Start of Provided records

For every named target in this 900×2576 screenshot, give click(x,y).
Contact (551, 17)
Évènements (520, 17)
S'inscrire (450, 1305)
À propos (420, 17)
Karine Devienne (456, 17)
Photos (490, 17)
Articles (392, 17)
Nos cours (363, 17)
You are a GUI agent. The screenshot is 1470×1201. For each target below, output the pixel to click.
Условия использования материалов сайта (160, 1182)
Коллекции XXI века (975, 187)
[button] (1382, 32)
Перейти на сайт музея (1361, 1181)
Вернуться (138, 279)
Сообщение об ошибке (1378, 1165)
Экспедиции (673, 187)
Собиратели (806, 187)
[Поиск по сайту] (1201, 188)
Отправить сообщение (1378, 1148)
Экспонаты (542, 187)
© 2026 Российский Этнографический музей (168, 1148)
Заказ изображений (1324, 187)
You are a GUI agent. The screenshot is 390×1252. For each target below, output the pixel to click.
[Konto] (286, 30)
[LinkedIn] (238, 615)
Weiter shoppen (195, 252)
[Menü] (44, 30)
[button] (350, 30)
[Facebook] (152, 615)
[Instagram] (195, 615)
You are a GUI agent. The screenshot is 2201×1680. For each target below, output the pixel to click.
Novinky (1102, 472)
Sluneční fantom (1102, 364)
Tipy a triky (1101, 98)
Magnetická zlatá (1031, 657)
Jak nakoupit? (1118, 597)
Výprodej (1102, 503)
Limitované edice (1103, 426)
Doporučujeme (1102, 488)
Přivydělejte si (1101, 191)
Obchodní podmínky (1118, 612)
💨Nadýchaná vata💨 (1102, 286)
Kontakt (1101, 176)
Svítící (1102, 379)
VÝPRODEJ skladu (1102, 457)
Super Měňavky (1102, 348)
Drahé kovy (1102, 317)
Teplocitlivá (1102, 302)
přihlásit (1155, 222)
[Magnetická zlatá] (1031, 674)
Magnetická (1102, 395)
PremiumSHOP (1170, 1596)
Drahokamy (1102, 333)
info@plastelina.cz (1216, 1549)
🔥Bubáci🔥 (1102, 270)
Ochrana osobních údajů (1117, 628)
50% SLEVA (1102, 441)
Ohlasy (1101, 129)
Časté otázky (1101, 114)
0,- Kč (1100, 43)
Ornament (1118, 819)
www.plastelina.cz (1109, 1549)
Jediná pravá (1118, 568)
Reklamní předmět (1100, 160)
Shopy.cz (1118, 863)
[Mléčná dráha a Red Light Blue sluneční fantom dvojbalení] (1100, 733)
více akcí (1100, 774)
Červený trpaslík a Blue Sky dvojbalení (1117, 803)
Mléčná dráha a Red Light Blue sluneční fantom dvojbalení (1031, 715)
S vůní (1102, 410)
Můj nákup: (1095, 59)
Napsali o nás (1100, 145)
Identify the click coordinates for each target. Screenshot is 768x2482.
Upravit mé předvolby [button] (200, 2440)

End of Provided records

Please return the span of lines above that opens with the one containing "PremiumSHOP (1170, 1596)" and closes with the final line, both included, exactly as written and nothing more.

• Response to the task:
PremiumSHOP (1170, 1596)
Drahokamy (1102, 333)
info@plastelina.cz (1216, 1549)
🔥Bubáci🔥 (1102, 270)
Ochrana osobních údajů (1117, 628)
50% SLEVA (1102, 441)
Ohlasy (1101, 129)
Časté otázky (1101, 114)
0,- Kč (1100, 43)
Ornament (1118, 819)
www.plastelina.cz (1109, 1549)
Jediná pravá (1118, 568)
Reklamní předmět (1100, 160)
Shopy.cz (1118, 863)
[Mléčná dráha a Red Light Blue sluneční fantom dvojbalení] (1100, 733)
více akcí (1100, 774)
Červený trpaslík a Blue Sky dvojbalení (1117, 803)
Mléčná dráha a Red Light Blue sluneční fantom dvojbalení (1031, 715)
S vůní (1102, 410)
Můj nákup: (1095, 59)
Napsali o nás (1100, 145)
Identify the click coordinates for each target. Screenshot is 768x2482.
Upravit mé předvolby [button] (200, 2440)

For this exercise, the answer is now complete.